Le Parlement égyptien a approuvé définitivement, mercredi, l’amendement du Code de procédure pénale, après plusieurs semaines de débats houleux et malgré une forte contestation des avocats, des ONG et de plusieurs députés d’opposition.
Le Code de procédure pénale égyptien, renvoyé par le président Abdel Fattah Al-Sissi pour réexamen en septembre, suscite de vives inquiétudes quant à la protection des droits de la défense et à l’élargissement des pouvoirs du parquet.
La séance plénière a été marquée par le retrait du bâtonnier des avocats et de six députés du Parti démocratique égyptien, en signe de protestation contre l’article 105, qui encadre la présence de l’avocat lors de l’interrogatoire.
Cet article, dans sa nouvelle version, autorise le parquet à interroger un accusé en l’absence de son avocat, si « le temps presse » ou si l’attente risquerait de retarder la procédure.
Malgré l’obligation pour les autorités de mandater un avocat d’urgence, cette disposition est perçue par les juristes comme une brèche dans le droit à la défense, en contradiction avec l’article 54 de la Constitution, garantissant la liberté individuelle et la protection contre les abus de procédure.
Le président Al-Sissi avait pourtant, le 21 septembre, renvoyé le texte au Parlement pour corriger huit clauses jugées ambiguës et « renforcer la protection des accusés ». Le renvoi avait été salué comme un geste d’apaisement par les syndicats professionnels, mais le résultat final est jugé insuffisant et décevant par les organisations de défense des droits humains.
La révision du code a été critiquée tant à l’intérieur qu’à l’extérieur du pays.

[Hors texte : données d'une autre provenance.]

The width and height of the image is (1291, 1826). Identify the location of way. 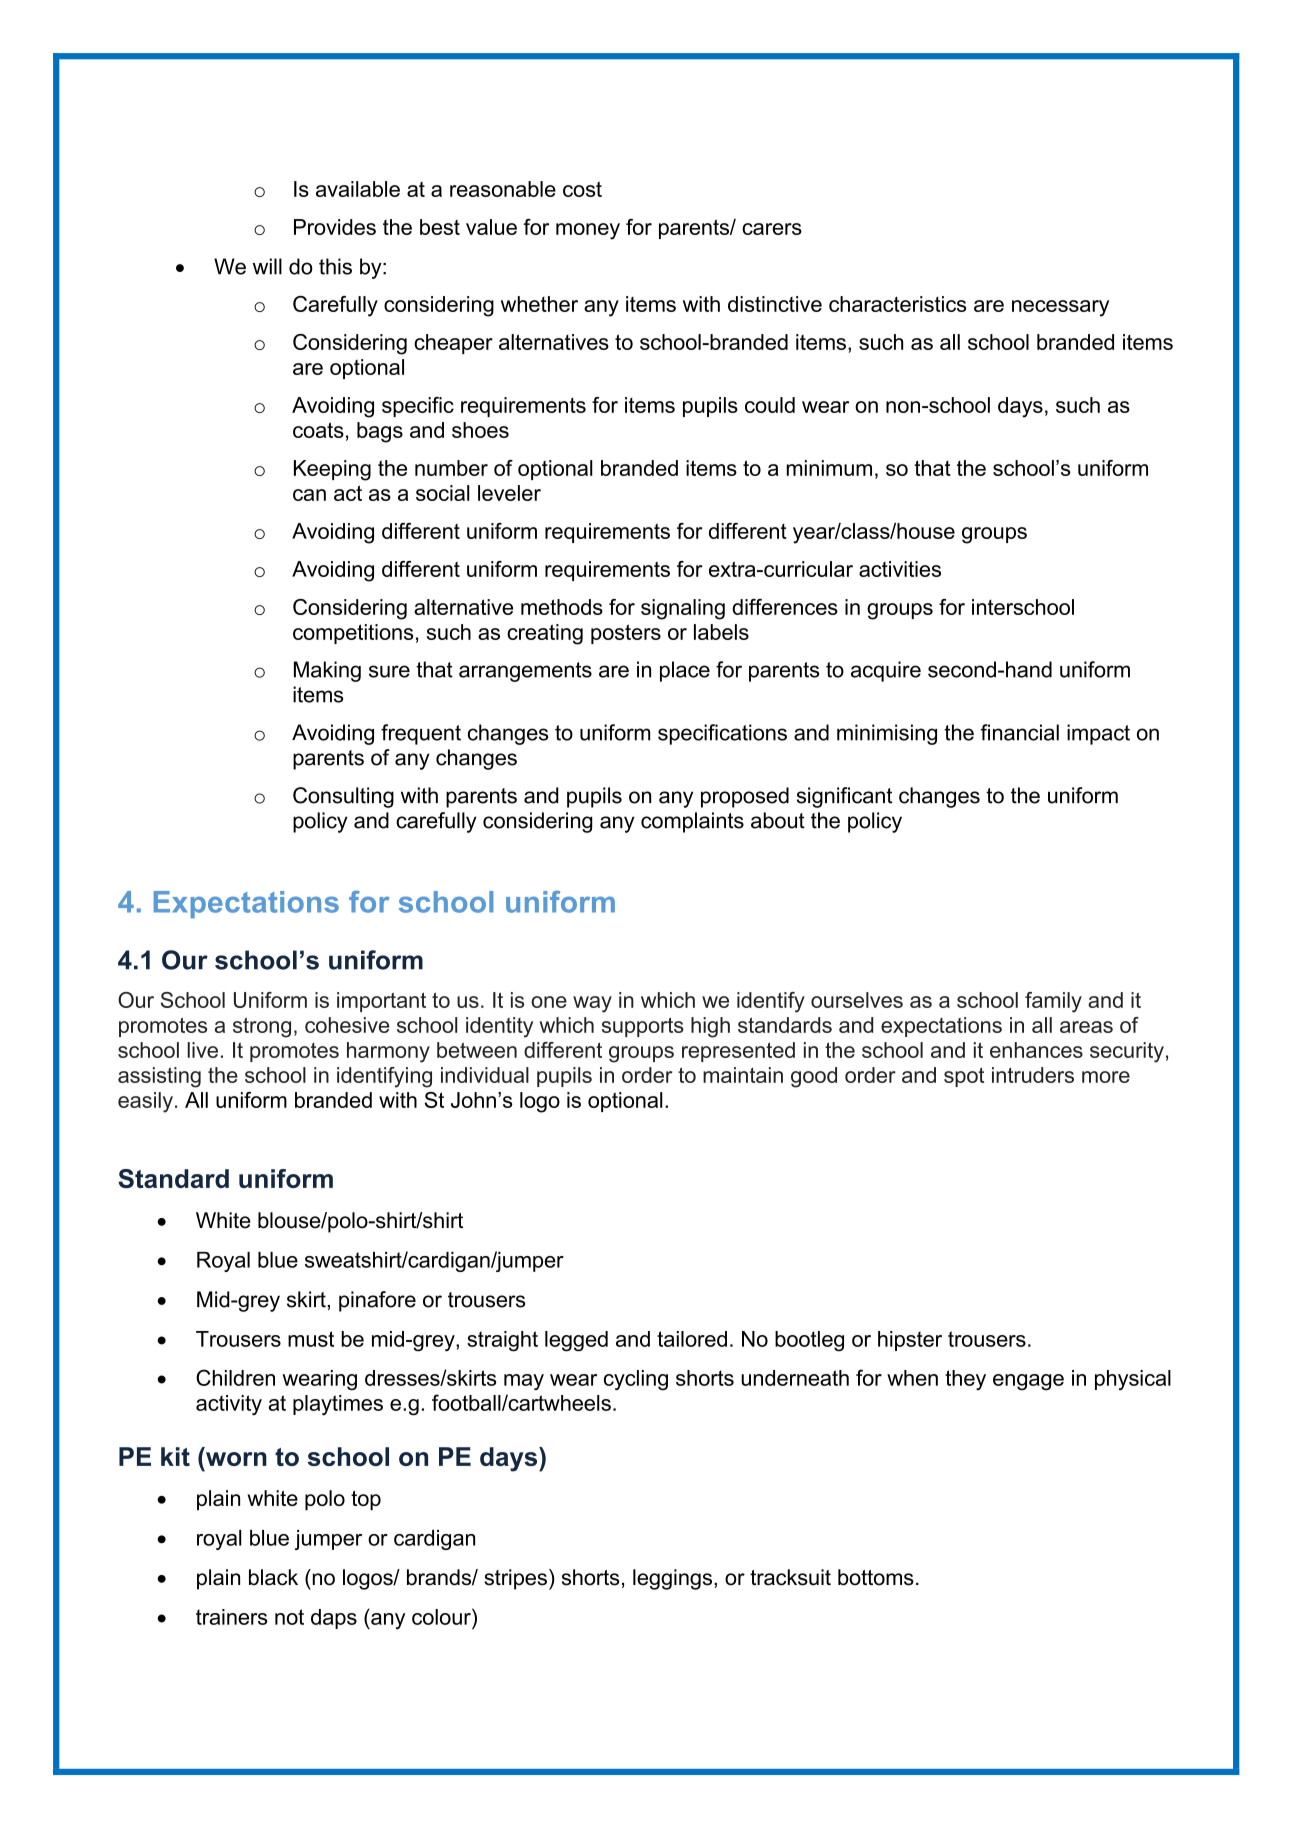
(592, 1004).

Le Haut-Commissariat des Nations Unies aux droits de l’homme a exprimé ses préoccupations face à « l’accroissement des pouvoirs discrétionnaires du parquet » et au risque de détentions arbitraires.
En Égypte, les syndicats des journalistes et des avocats, ainsi que le Conseil national des droits de l’homme, avaient demandé à la présidence de ne pas ratifier la première version du texte.
Le maintien de certaines dispositions controversées, malgré les avertissements du chef de l’État, nourrit l’impression d’un retour en arrière institutionnel, en contradiction avec les engagements de réforme annoncés par le gouvernement depuis 2022.
Le texte amendé introduit toutefois quelques garanties procédurales nouvelles. L’article 48 renforce l’inviolabilité du domicile, n’autorisant les perquisitions sans mandat judiciaire qu’en cas de danger immédiat – incendie, noyade ou détresse.
De même, le nombre d’alternatives à la détention provisoire passe de trois à sept mesures, incluant l’assignation à résidence, le contrôle électronique, ou l’interdiction de fréquenter certains lieux. Ces dispositions visent à désengorger les prisons, tout en maintenant un suivi judiciaire des suspects.